Los nombres eran muy buenos: un almirante, el director de un colegio de Oxford y una dama del Imperio Británico. El inspector Bacon no pudo por menos de quedar impresionado.

—Vamos a ver, miss Eyelesbarrow. Usted fue al granero buscando un bote de pintura, ¿no es así? Después de encontrar la pintura, cogió una palanca, levantó la tapa del sarcófago y encontró el cadáver. ¿Qué era lo que buscaba usted en el sarcófago?

—Buscaba un cadáver.

—Buscaba usted un cadáver ¡y lo encontró! ¿No le parece una historia extraordinaria?

—Sí, es una historia extraordinaria. ¿Me permite usted que se la cuente?

—Creo que será lo mejor.

Lucy le hizo ahora un relato preciso de los acontecimientos que la habían conducido a su sensacional descubrimiento.

El inspector lo resumió con acento ofendido:

—¿Que fue usted inducida por una dama anciana a que obtuviese aquí una colocación con objeto de buscar un cadáver en la casa o en sus alrededores? ¿Es eso lo que me está diciendo?

—Sí.

—¿Y quién es esa anciana dama?

—Miss Jane Marple. Se aloja ahora en el número 4 de Madison Road.

El inspector tomó nota de estos datos.

—¿Y se figura usted que voy a creerme esta historia?

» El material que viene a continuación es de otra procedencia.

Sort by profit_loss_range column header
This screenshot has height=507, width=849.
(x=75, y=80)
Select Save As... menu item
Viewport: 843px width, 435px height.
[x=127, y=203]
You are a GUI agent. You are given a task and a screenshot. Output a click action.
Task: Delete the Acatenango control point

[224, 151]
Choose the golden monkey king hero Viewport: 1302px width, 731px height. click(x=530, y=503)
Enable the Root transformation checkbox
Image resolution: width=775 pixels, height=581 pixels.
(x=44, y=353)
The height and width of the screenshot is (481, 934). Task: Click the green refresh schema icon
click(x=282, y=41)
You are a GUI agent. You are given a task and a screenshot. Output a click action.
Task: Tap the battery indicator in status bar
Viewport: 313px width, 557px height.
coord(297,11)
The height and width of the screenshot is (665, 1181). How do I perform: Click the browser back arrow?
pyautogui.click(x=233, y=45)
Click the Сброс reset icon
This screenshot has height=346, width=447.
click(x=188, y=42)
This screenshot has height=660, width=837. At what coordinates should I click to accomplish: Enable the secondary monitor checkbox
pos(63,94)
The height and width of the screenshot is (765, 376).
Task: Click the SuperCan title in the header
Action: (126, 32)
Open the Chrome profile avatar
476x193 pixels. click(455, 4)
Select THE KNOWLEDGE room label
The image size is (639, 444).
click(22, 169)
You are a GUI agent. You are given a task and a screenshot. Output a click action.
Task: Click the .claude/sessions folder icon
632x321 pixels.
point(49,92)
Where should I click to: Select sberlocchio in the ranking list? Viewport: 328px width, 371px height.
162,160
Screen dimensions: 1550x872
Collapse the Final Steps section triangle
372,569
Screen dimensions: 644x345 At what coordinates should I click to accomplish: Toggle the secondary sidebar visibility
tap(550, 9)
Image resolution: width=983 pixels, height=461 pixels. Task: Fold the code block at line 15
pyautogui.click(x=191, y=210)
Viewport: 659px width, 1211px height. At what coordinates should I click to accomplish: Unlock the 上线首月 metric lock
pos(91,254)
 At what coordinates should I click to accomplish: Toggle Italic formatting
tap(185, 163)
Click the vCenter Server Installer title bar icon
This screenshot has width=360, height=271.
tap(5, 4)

—No —contestó Lucy con suavidad—, al menos no hasta que se haya entrevistado con miss Marple y obtenga su confirmación.

—No dejaré de entrevistarme con ella. Debe de estar loca.

Lucy se abstuvo de indicar que el hecho de comprobar que uno tenía razón demostraba todo lo contrario a la incapacidad mental. En lugar de eso, dijo:

—¿Qué se propone usted comunicarle a miss Crackenthorpe? Acerca de mí, quiero decir.

—¿Por qué lo pregunta?

—En lo que se refiere a miss Marple, yo he cumplido mi trabajo: he encontrado un cadáver que ella quería encontrar. Pero continúo al servicio de miss Crackenthorpe y hay en la casa dos muchachos hambrientos. Además, es probable que vengan algunas personas de la familia después de todo este trastorno. Necesita ayuda doméstica. Si va usted y le dice que he tomado esta colocación sólo para buscar cadáveres, es probable que me despida. Si no es así, podré continuar mi trabajo y ser útil.

El inspector la miró don dureza.

—No voy a decir nada por el momento. No he comprobado aún su declaración. Teniendo en cuenta lo que yo sé, puede usted haberlo inventado todo.

Lucy se levantó.

—Gracias. Entonces, volveré a la cocina a continuar mi tarea.